Trains on the vital route between London and Scotland are being run by the Department for Transport’s (DfT) Operator of Last Resort, branded as London North Eastern Railway (LNER).

The first LNER service departed from Newcastle to London King’s Cross at 7.54am on Sunday.

VTEC, a joint venture between Stagecoach (90%) and Virgin (10%), began operating in March 2015.

The firms agreed to pay the Government £3.3 billion to run trains until 2023, but the contract was ended prematurely after they failed to achieve revenue targets.

LNER will operate until a public-private partnership takes responsibility for both trains and track operations in 2020.

All VTEC staff have been transferred to LNER as part of the transition.

Managing director David Horne said: “Our immediate priority is ensuring a smooth transition for customers, staff and the communities we serve.

“Our message to everyone who depends on this service is that it is business as usual.

“Existing tickets are still valid on our services, and new tickets can be bought in the same way.
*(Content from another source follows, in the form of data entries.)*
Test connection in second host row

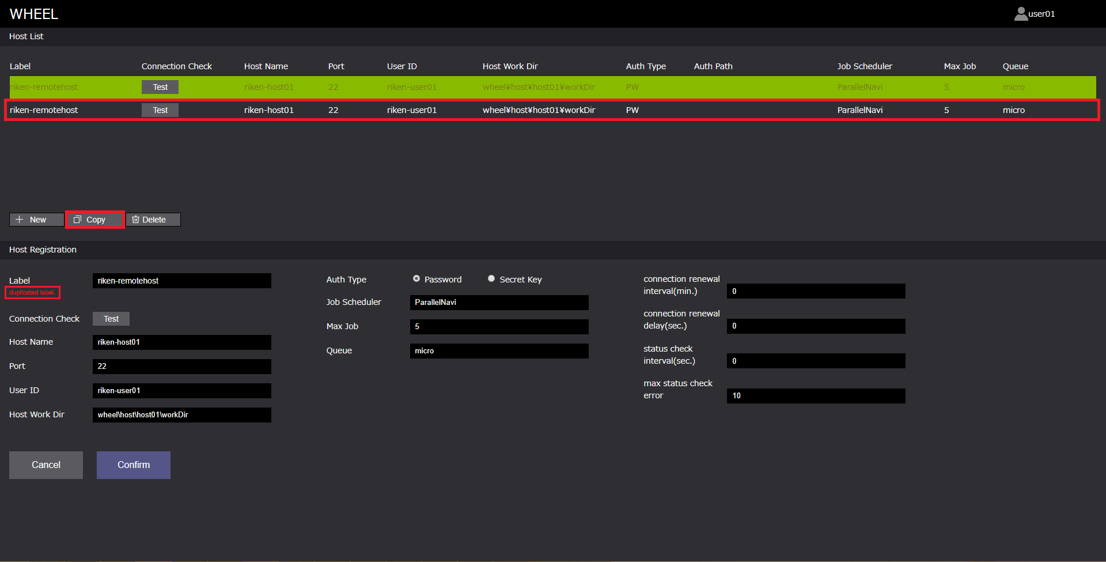160,110
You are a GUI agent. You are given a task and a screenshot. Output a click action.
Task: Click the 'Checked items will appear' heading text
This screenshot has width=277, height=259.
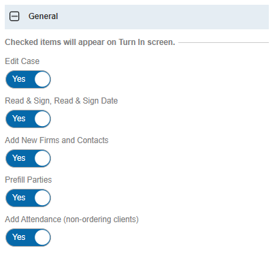click(x=90, y=42)
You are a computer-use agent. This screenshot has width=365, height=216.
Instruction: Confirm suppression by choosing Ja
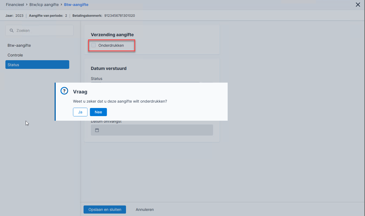click(x=80, y=112)
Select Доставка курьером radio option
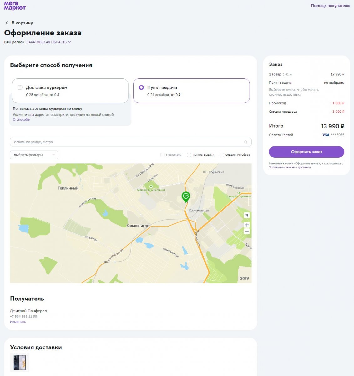 pos(20,87)
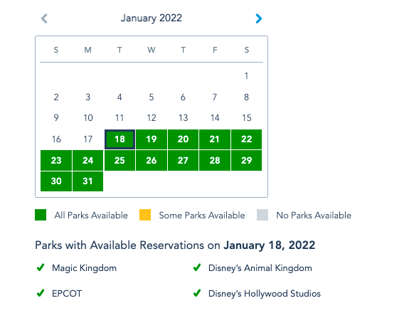409x313 pixels.
Task: Click the green checkmark beside Magic Kingdom
Action: click(41, 267)
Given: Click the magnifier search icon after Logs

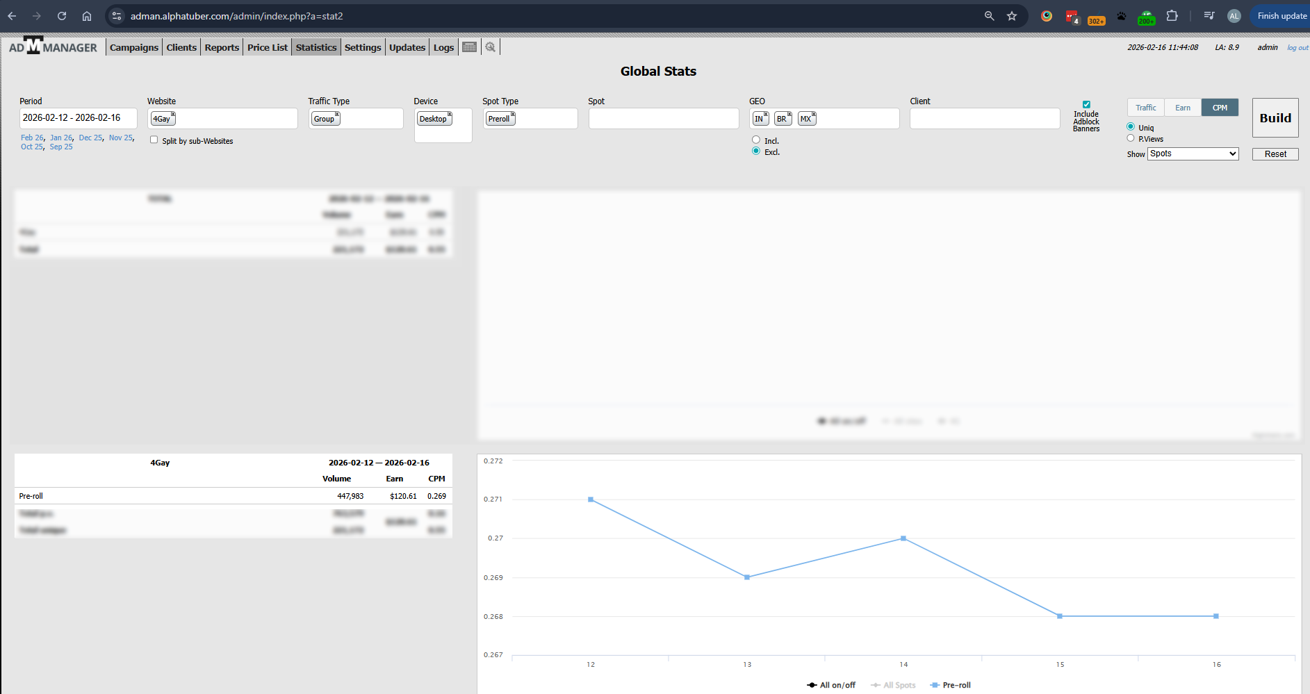Looking at the screenshot, I should coord(491,47).
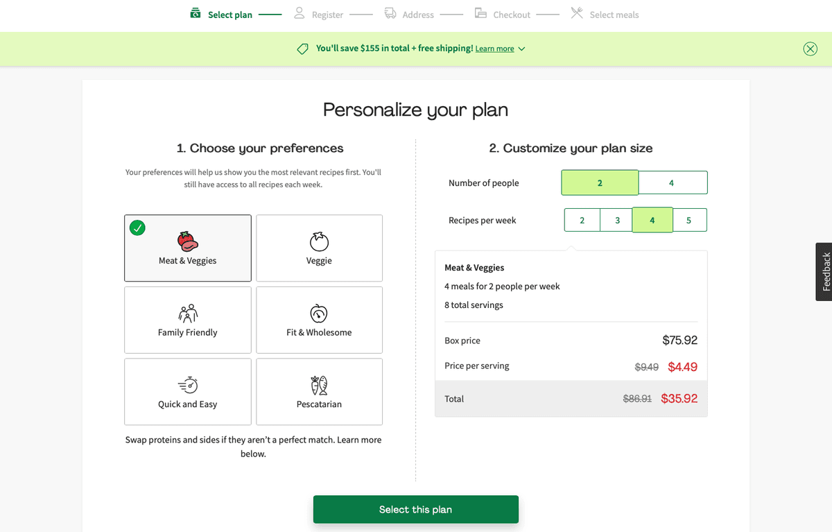Click the discount tag icon in the banner
Image resolution: width=832 pixels, height=532 pixels.
pyautogui.click(x=302, y=49)
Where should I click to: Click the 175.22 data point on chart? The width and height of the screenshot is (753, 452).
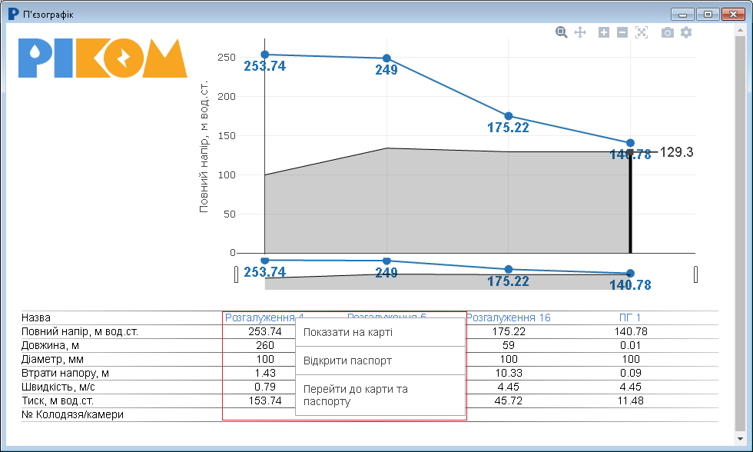(509, 116)
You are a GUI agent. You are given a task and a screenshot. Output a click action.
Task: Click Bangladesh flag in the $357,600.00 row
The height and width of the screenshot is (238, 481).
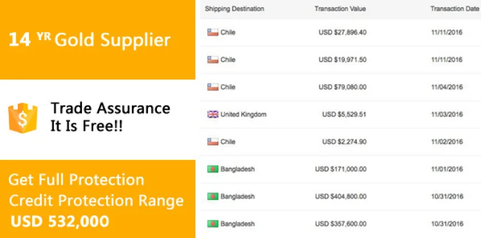pyautogui.click(x=213, y=224)
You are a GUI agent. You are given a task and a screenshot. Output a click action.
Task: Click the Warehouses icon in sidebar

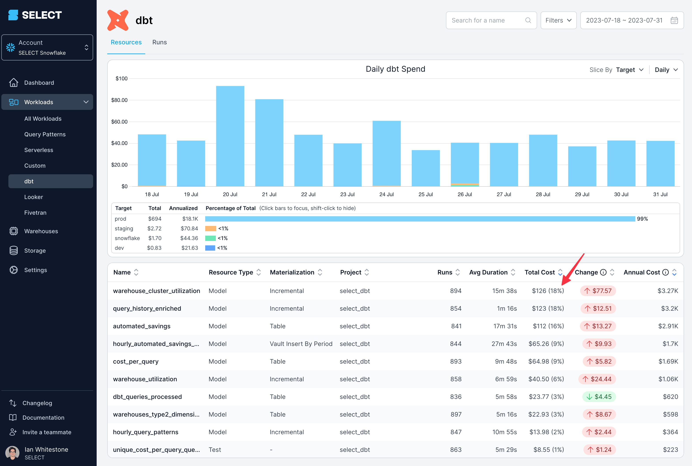(x=14, y=230)
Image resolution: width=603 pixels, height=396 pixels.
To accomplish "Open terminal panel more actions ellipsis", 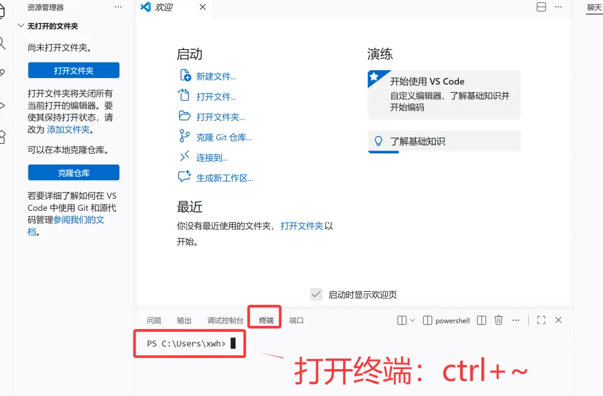I will tap(516, 320).
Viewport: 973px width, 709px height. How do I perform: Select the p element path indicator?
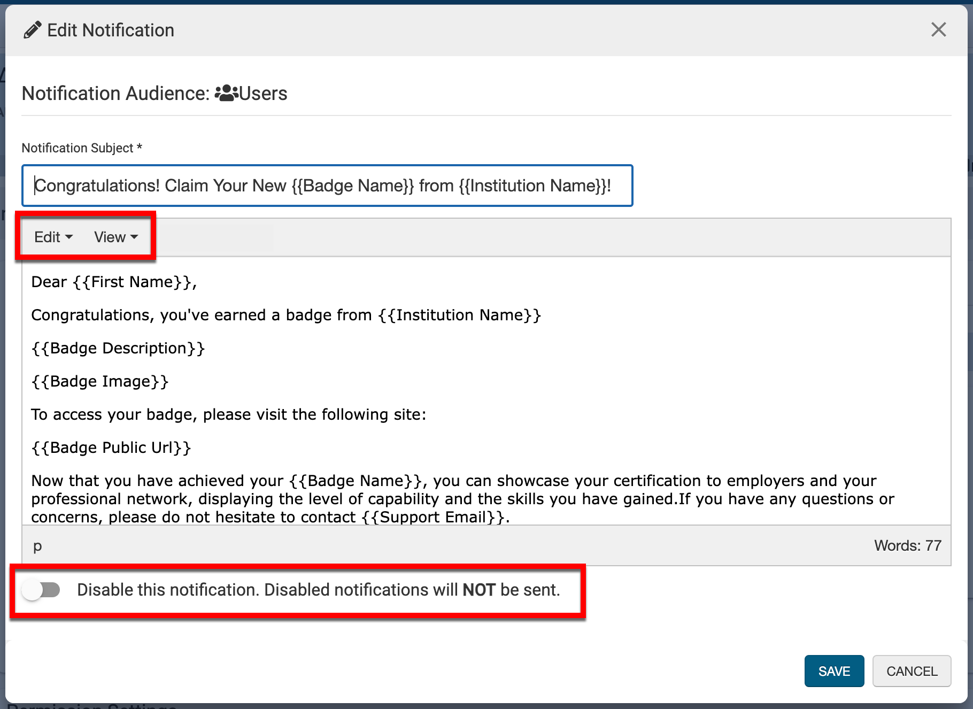coord(37,546)
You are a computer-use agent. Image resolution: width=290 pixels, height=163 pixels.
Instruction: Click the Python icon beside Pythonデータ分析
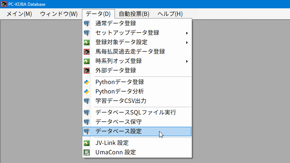pyautogui.click(x=87, y=92)
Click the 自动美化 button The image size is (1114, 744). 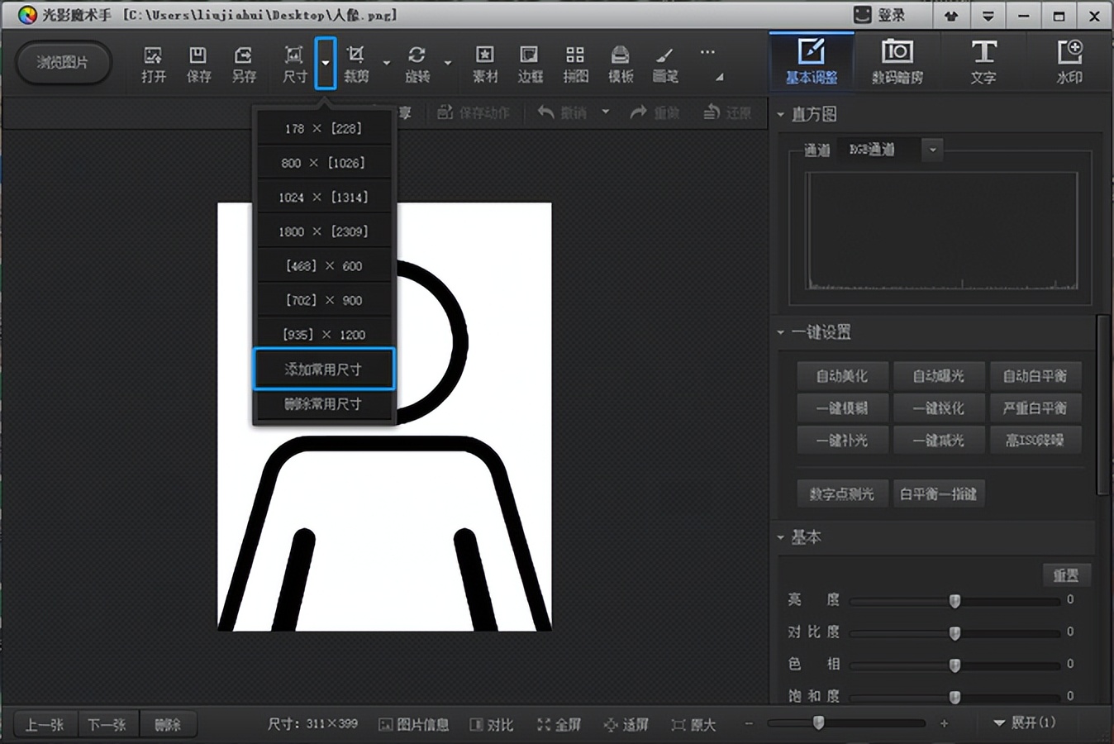click(842, 376)
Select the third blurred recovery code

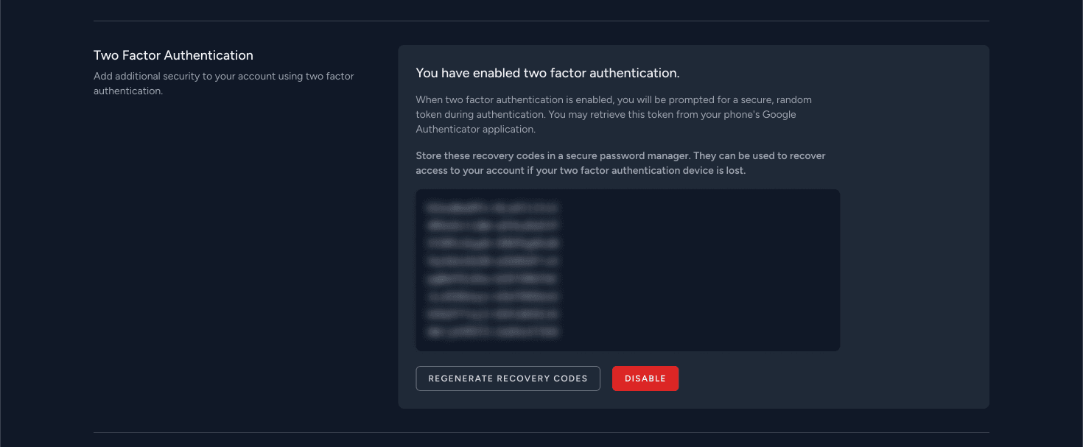tap(491, 243)

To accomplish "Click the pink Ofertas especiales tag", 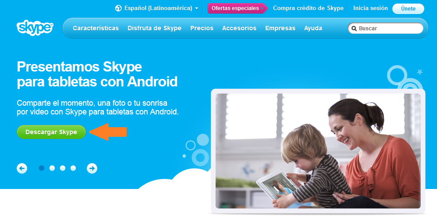I will pos(238,8).
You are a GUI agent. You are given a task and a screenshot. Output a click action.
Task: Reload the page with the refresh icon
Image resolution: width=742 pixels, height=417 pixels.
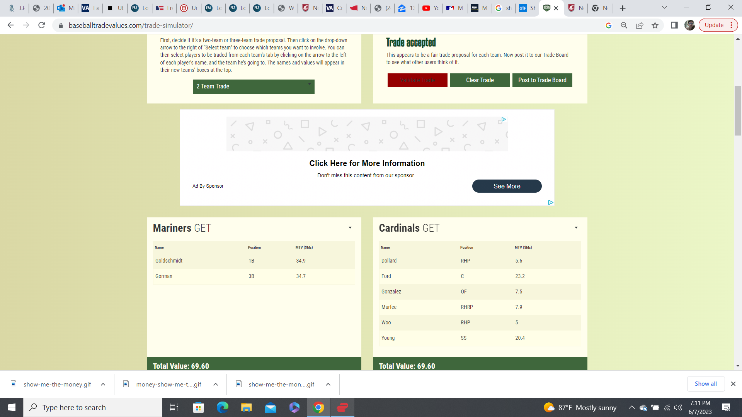42,25
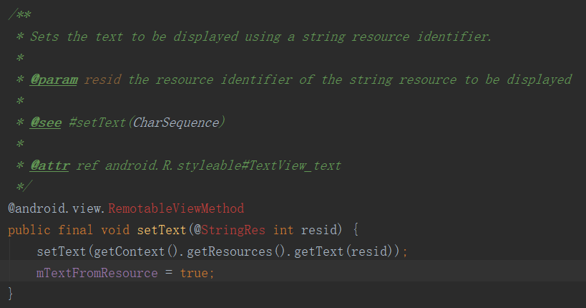Image resolution: width=586 pixels, height=308 pixels.
Task: Click the void return type
Action: (115, 230)
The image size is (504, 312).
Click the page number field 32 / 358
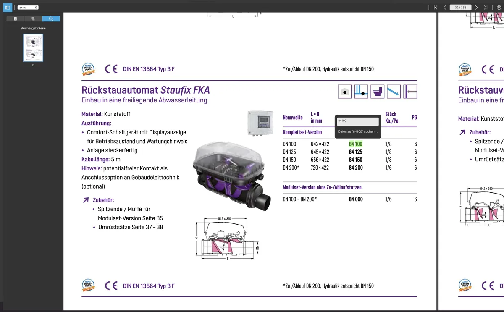(x=460, y=8)
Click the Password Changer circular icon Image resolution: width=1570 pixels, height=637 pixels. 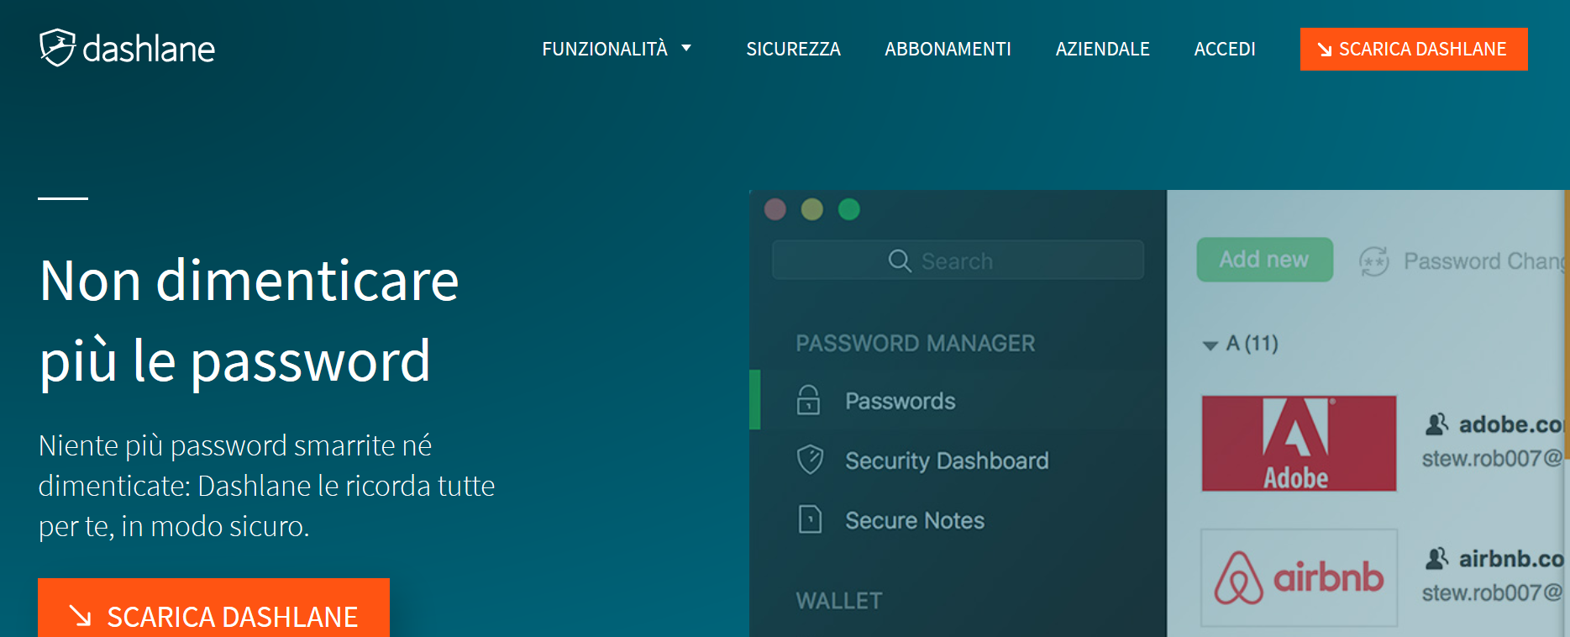click(x=1373, y=261)
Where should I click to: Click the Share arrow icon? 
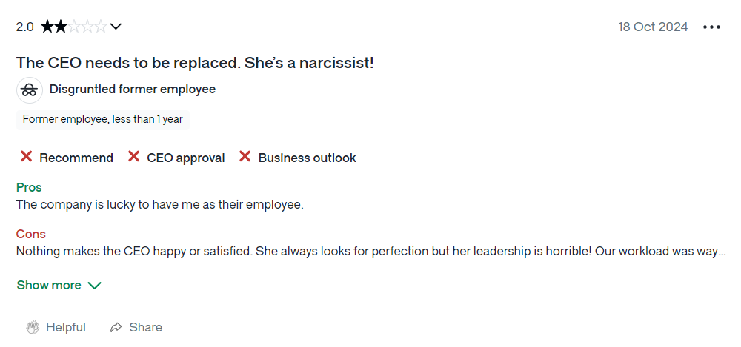[x=116, y=327]
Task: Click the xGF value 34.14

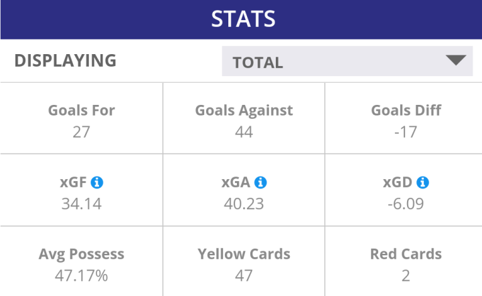Action: pos(81,204)
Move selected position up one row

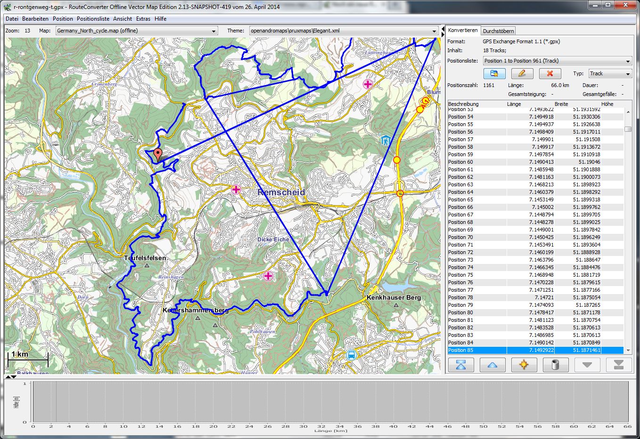492,365
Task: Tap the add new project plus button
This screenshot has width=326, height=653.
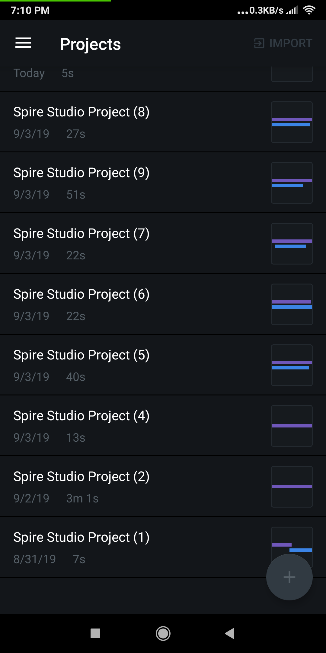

The same scheduled trains are also in operation.”

The East Coast route connects London King’s Cross to stations in the North and Scotland including York, Leeds, Newcastle, Edinburgh, Aberdeen and Inverness.

Transport Secretary Chris Grayling refuted accusations from Labour and trade unions that his decision to end VTEC’s franchise early was a “bailout” worth £2 billion.

“Stagecoach will be held to all of its contractual obligations in full,” the minister said.

The switch from VTEC to LNER is costing an estimated £8 million, which includes marketing, rebranding and IT set up.

VTEC is the third private operator to fail to complete the full length of a contract to run East Coast services.

GNER was stripped of the route in 2007 after its parent company suffered financial difficulties, while National Express withdrew in 2009.

Trains were run by the DfT for six years up to VTEC taking over.

The Rail, Maritime and Transport union demanded a permanent end to rail privatisation.

General Secretary Mick Cash said: “If you want to see the failures of Britain’s privatised railway system writ large look no further than the East Coast Main Line where a succession of expensive corporate disasters have seen this crucial inter-city service lurch from crisis to crisis.

“The only stable period in the past two decades came under the publicly owned Directly Operated Railways.

“What we need now is permanent public ownership and not some short-term lash-up as a holding operation before Chris Grayling gives another bunch of spivs and speculators a spin of the wheel.”